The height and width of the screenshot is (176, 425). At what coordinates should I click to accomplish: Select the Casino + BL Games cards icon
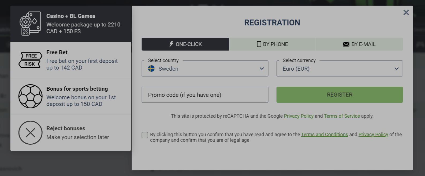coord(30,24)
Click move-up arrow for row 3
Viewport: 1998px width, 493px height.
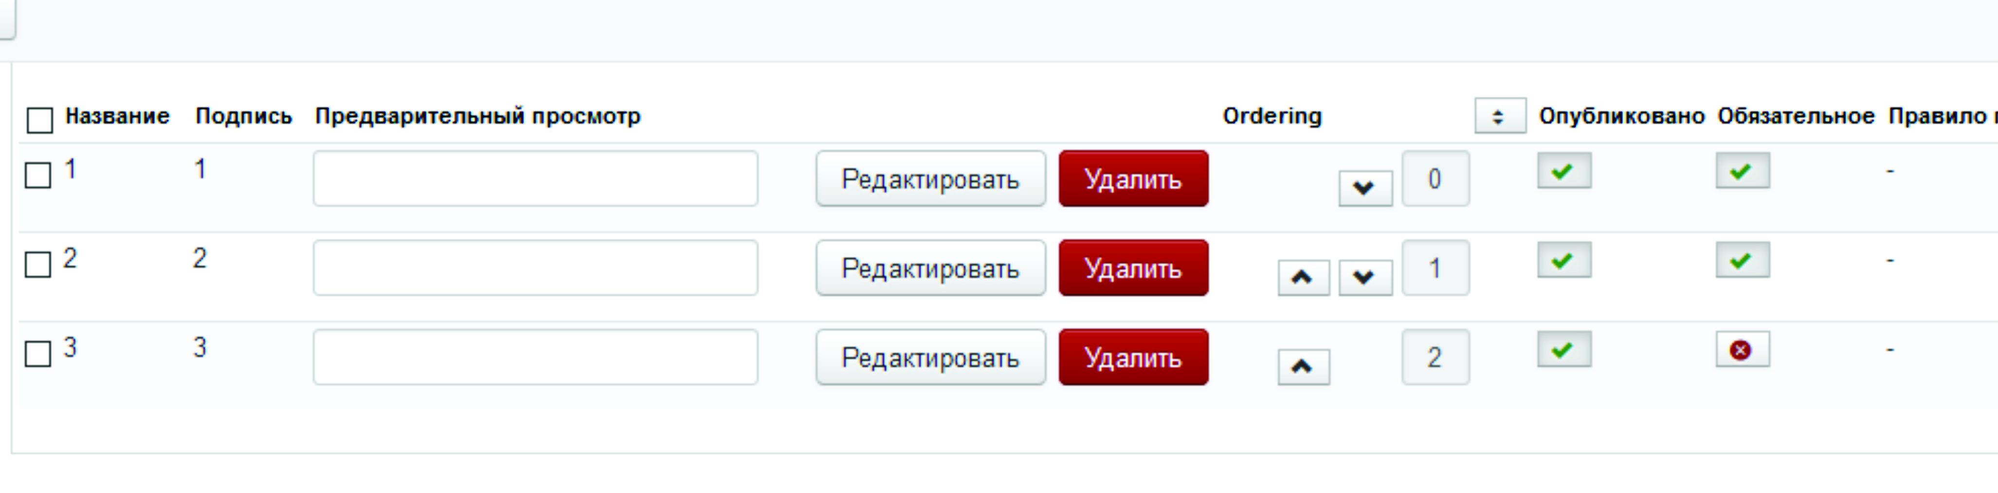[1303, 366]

= WHAT YOU ARE ASKED TO DO =
A faithful, complete copy of the records above is required, one that contains no pictures.

= EXERCISE ANSWER =
The height and width of the screenshot is (176, 425). At what coordinates should I click to accomplish: Select the Casino + BL Games cards icon
coord(30,24)
Click move-up arrow for row 3
Viewport: 1998px width, 493px height.
[1303, 366]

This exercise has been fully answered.